→ **TASK DIRECTIONS**: Please copy, exactly as they appear below, the lines from the one containing "Viewport: 640px width, 360px" through the one containing "The image size is (659, 644).".

→ **SOURCE MATERIAL**:
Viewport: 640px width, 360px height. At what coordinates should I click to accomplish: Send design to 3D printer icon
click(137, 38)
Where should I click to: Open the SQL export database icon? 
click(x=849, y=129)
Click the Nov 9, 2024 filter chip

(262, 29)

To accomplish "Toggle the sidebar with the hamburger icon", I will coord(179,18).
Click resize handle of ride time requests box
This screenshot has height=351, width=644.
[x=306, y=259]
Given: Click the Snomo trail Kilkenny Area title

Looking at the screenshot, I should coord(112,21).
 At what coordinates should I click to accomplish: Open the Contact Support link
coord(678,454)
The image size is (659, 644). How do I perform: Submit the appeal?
...
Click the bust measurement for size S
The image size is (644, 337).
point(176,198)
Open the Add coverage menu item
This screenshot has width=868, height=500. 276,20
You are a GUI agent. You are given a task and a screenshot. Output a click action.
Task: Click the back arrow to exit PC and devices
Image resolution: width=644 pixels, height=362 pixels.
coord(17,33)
* * *
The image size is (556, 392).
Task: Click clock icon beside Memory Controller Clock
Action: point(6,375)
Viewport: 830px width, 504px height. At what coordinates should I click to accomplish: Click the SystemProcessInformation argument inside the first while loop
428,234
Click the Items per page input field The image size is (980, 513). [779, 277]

→ **RESULT OF THE EXERCISE**:
Viewport: 640px width, 360px height. At what coordinates should I click to accomplish: Send design to 3D printer icon
click(137, 38)
Where should I click to: Open the SQL export database icon? 
click(x=849, y=129)
Click the Nov 9, 2024 filter chip

(262, 29)

To accomplish "Toggle the sidebar with the hamburger icon", I will coord(179,18).
Click resize handle of ride time requests box
This screenshot has height=351, width=644.
[x=306, y=259]
Given: Click the Snomo trail Kilkenny Area title

Looking at the screenshot, I should coord(112,21).
 At what coordinates should I click to accomplish: Open the Contact Support link
coord(678,454)
The image size is (659, 644). How do I perform: Submit the appeal?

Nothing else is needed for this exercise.